Um novo Hitler para o Iraque e novamente o caso Dr. Kelly

Quarta, 15 de Dezembro de 2004 às 00:20, por: CdB

Na semana em que se completa um ano da prisão de Saddam Hussein, a coalizão anglo-americana está sofrendo pesadas críticas sobre a ocupação do Iraque.

 

Durante sua visita à Londres, o Presidente interino iraquiano, Ghazi al Yawer, criticou o processo de estabilização conduzido pelos EUA e pelo Reino Unido e disse que a falta de segurança pode produzir um "Hitler iraquiano".

 

Ele se referiu à decisão de Washington de acabar em 2003 com o Exército e começar a criar novas forças de segurança a partir do zero no país.

 

Al Yawer comparou o atual ambiente político e social do seu país, com o criado pela derrota da Alemanha e a humilhação dos alemães na Primeira Guerra (1914-18).
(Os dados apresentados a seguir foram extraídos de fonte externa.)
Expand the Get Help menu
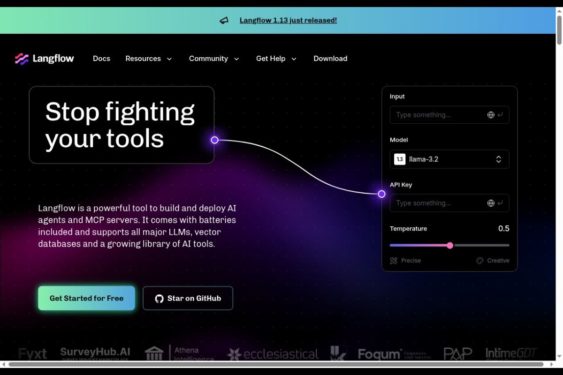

Segundo ele "a extinção das forças armadas causou um vácuo na segurança interna do país" e isso poderia abrir espaço para que algum líder mais radical assumisse o poder ideológico do país.

 

Na verdade, Al Yawer é um crítico costumas dos "aliados", apesar de tê-los chamado de "amigos e companheiros" durante várias entrevistas que deu à BBC londrina.

 

Ele é sunita e foi uma escolha do Conselho de Governo Iraquiano para o cargo, contra a vontade dos EUA.

 

 

Saiba mais: Diferenças entre sunitas e xiitas

 

 

Para deixar a saia mais justa ainda, estando o Presidente iraquiano na terra dos "amigos ingleses", ele salientou que os aliados precisam reduzir em pouco tempo a sua presença no país, tão logo o governo interino tenha forças de segurança eficientes e que isso não levaria anos, como dizem os comandantes americanos, mas sim,  meses.

 

Há exatamente um ano, quando o ex-ditador foi preso, George Bush chegou a prometer pessoalmente que a violência diminuiria.

 

Aconteceu o contrário.

 

As críticas são fundamentadas nos últimos números divulgados pelo próprio governo norte-americano. Cerca de 550 soldados americanos morreram no primeiro ano após a invasão em março de 2003. Nos nove meses seguintes, o número de mortos foi de quase 750.